Segment Start: Records provided

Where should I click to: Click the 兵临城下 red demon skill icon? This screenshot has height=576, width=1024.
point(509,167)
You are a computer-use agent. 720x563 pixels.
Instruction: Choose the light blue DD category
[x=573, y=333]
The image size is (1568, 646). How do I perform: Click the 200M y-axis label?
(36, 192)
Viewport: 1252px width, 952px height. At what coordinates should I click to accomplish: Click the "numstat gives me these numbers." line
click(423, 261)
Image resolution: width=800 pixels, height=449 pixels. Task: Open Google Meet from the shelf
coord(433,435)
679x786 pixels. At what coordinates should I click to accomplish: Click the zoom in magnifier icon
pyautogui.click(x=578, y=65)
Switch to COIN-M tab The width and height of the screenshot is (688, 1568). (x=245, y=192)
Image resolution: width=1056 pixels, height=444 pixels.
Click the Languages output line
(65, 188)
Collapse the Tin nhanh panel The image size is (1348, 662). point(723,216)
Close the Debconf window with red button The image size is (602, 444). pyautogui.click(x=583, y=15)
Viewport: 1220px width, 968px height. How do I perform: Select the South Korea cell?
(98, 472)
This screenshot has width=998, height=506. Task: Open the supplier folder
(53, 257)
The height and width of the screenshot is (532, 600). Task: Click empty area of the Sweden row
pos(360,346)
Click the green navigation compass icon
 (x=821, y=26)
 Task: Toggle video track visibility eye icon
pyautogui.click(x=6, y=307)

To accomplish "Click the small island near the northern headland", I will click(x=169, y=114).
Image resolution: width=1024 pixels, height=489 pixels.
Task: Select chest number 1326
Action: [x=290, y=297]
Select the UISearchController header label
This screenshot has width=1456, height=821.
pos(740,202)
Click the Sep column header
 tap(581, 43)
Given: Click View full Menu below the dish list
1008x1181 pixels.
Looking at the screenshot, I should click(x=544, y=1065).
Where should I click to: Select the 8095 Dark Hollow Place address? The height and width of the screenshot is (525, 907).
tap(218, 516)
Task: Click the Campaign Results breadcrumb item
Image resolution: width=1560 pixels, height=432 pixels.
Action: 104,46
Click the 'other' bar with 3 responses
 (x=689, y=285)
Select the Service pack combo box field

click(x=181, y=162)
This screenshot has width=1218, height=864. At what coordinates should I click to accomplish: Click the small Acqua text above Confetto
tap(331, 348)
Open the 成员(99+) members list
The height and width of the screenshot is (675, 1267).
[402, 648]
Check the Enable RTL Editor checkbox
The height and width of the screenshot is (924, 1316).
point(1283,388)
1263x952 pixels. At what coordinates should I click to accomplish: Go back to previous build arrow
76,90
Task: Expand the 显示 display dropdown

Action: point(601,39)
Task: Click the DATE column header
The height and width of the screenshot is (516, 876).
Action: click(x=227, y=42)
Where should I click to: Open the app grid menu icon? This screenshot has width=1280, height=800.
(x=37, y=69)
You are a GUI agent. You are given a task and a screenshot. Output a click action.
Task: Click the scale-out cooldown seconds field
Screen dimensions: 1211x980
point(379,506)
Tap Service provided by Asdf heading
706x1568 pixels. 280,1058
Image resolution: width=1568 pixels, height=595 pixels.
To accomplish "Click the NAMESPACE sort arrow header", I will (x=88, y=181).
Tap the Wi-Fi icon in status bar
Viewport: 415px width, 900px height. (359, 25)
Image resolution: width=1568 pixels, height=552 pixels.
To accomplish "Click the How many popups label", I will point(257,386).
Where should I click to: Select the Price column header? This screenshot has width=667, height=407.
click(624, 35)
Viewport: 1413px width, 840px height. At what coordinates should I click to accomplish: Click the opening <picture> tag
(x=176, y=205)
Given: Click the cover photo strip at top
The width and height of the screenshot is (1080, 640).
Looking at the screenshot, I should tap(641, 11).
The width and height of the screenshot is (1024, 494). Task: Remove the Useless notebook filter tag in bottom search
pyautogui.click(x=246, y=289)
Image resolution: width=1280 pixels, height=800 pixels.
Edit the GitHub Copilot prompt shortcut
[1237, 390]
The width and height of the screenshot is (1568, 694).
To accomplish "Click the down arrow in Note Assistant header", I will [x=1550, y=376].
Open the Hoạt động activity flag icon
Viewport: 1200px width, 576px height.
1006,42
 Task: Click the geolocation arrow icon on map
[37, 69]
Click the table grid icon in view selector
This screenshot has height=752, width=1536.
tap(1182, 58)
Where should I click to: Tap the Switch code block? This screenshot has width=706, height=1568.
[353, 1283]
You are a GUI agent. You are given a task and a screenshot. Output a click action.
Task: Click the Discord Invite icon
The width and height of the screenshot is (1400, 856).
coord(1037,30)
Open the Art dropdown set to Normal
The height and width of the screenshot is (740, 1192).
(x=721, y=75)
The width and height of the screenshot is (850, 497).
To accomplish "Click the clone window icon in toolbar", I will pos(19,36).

Segment End: Records provided

▶ **How to complete this task**:
In the records above, locate the line that contains "Task: Click the geolocation". Repeat it and every line after it, exactly, and nothing else.

▶ **Your solution**:
 Task: Click the geolocation arrow icon on map
[37, 69]
Click the table grid icon in view selector
This screenshot has height=752, width=1536.
tap(1182, 58)
Where should I click to: Tap the Switch code block? This screenshot has width=706, height=1568.
[353, 1283]
You are a GUI agent. You are given a task and a screenshot. Output a click action.
Task: Click the Discord Invite icon
The width and height of the screenshot is (1400, 856).
coord(1037,30)
Open the Art dropdown set to Normal
The height and width of the screenshot is (740, 1192).
(x=721, y=75)
The width and height of the screenshot is (850, 497).
To accomplish "Click the clone window icon in toolbar", I will pos(19,36).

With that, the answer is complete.